Once the pictures are removed, return each record below exactly as written.

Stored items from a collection
-.-.-
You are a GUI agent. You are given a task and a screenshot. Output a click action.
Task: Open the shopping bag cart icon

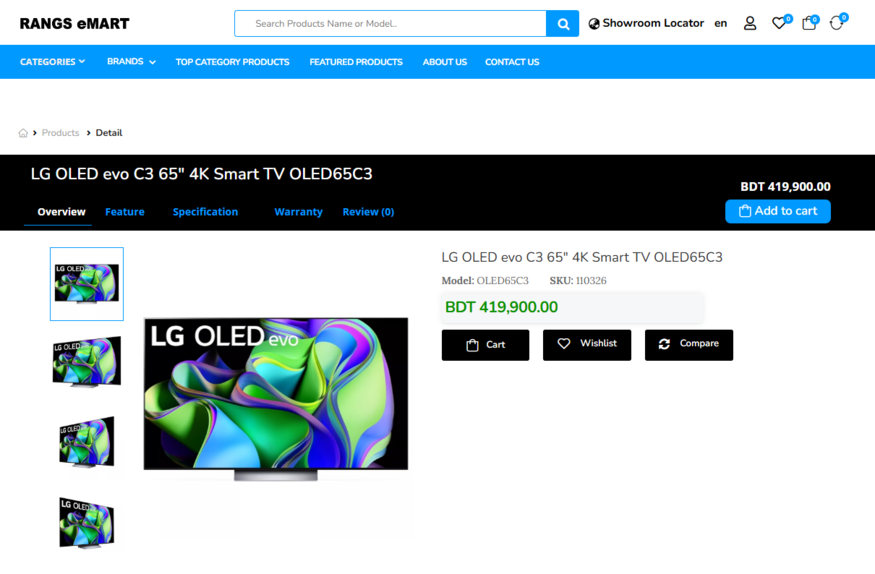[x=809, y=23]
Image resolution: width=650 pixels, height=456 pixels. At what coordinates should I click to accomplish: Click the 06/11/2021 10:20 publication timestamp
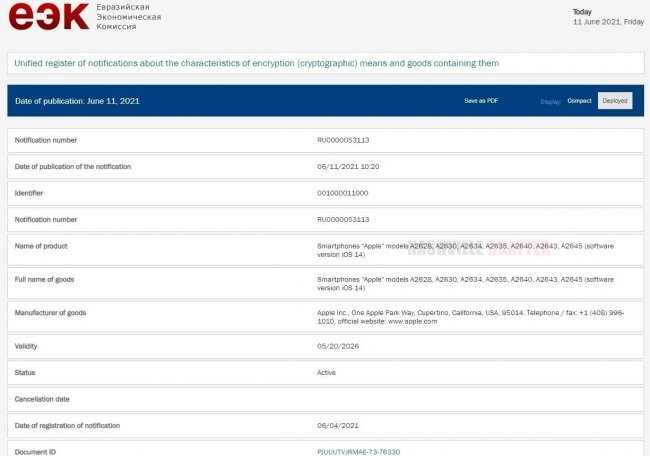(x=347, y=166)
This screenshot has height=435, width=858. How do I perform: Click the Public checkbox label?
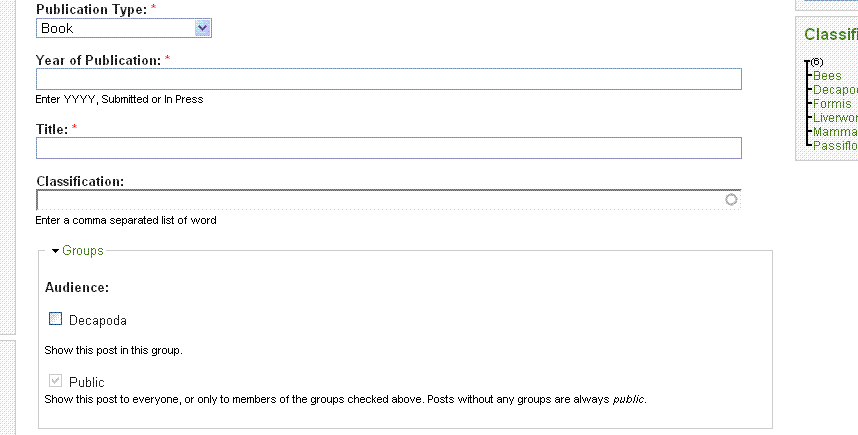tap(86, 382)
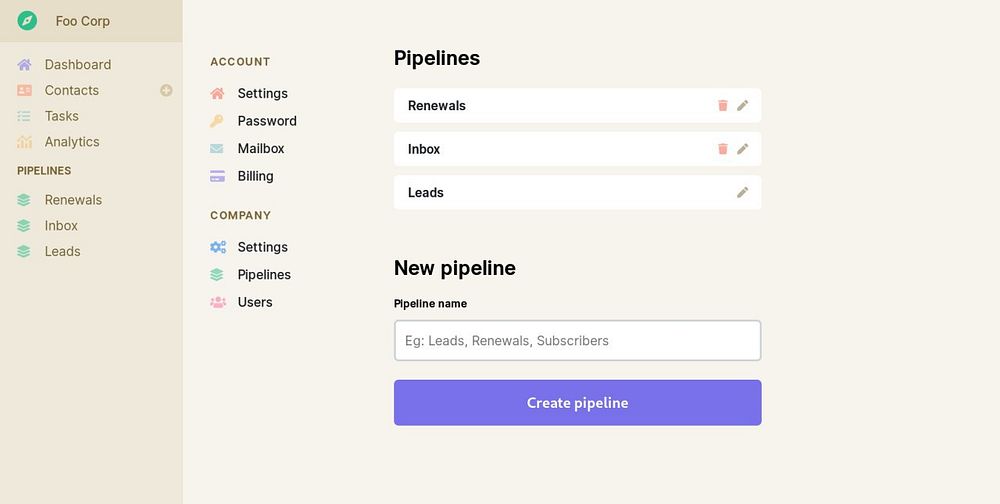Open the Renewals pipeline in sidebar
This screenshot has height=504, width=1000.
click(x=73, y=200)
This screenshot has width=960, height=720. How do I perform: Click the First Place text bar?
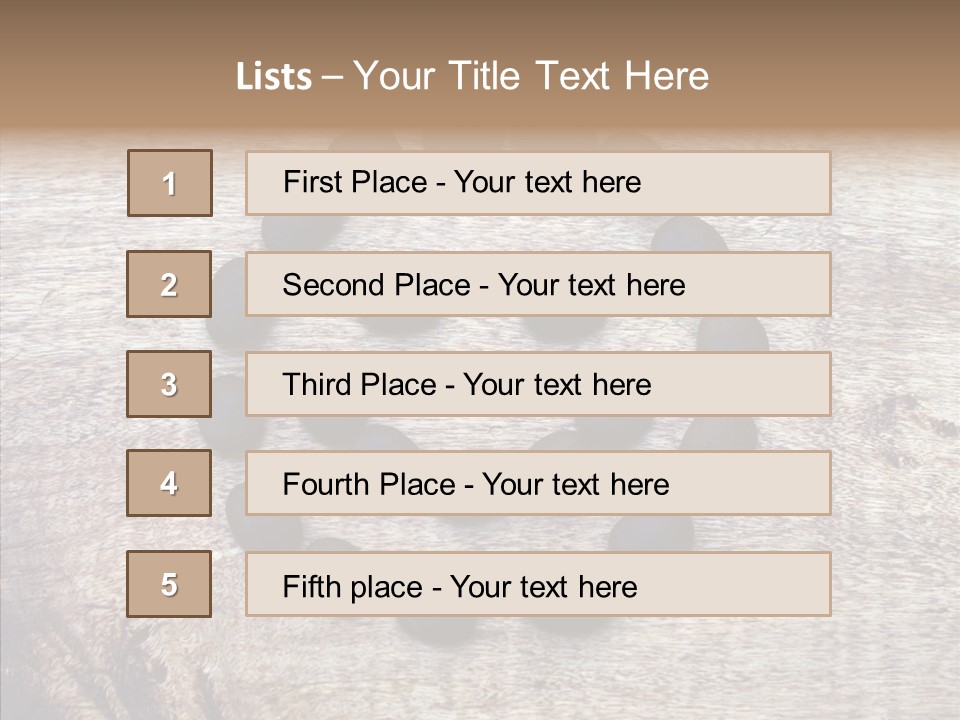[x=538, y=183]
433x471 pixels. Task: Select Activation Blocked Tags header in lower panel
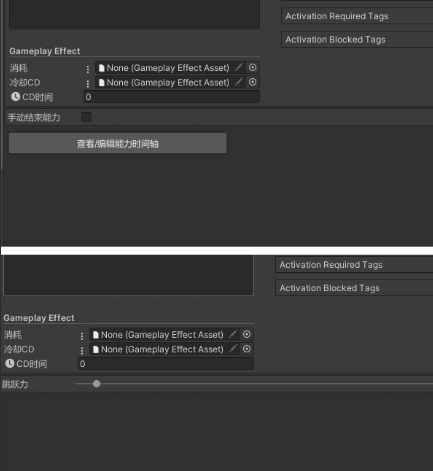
-.-.-
» Task response:
You are a GUI agent. You are given a task and a screenshot. Output a click action.
Task: Open the shopping bag cart icon

[x=809, y=23]
Image resolution: width=650 pixels, height=456 pixels. At what coordinates should I click to accomplish: Click the 06/11/2021 10:20 publication timestamp
(x=347, y=166)
This screenshot has height=435, width=858. How do I perform: Click the Public checkbox label?
tap(86, 382)
Open the Renewals pipeline in sidebar
This screenshot has height=504, width=1000.
click(x=73, y=200)
This screenshot has width=960, height=720. How do I perform: Click the First Place text bar?
[x=538, y=183]
433x471 pixels. Task: Select Activation Blocked Tags header in lower panel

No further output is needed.